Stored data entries
"""
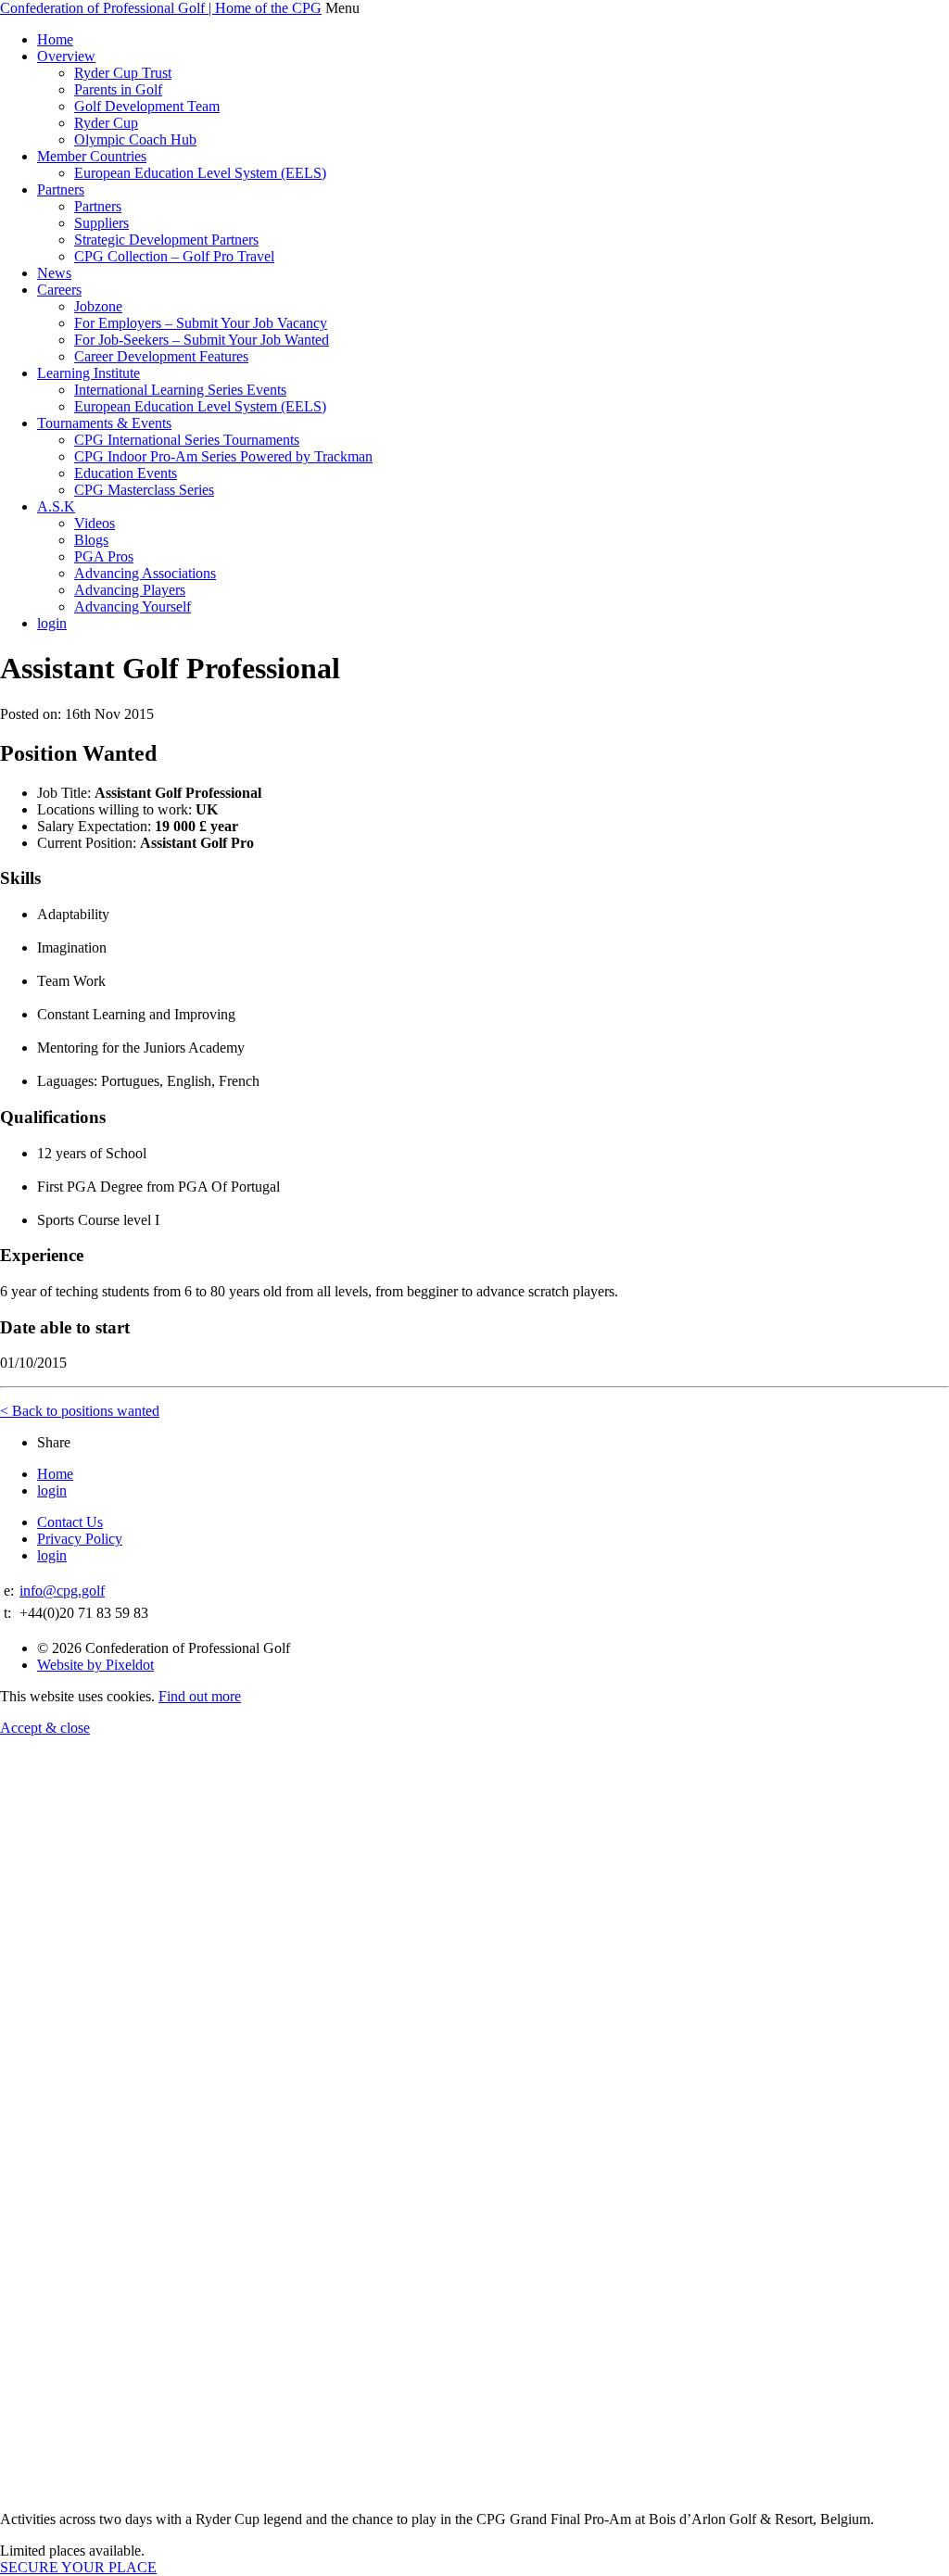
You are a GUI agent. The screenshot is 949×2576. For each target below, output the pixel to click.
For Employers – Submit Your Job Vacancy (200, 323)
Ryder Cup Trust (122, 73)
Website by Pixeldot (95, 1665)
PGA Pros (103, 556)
"""
→ ASSIGNED TASK: Reproduce each entry precisely. Leave the pictures out.

→ ANSWER SPACE:
You are a GUI agent. The screenshot is 949×2576. For each target below, output the pixel to click.
For Employers – Submit Your Job Vacancy (200, 323)
Ryder Cup Trust (122, 73)
Website by Pixeldot (95, 1665)
PGA Pros (103, 556)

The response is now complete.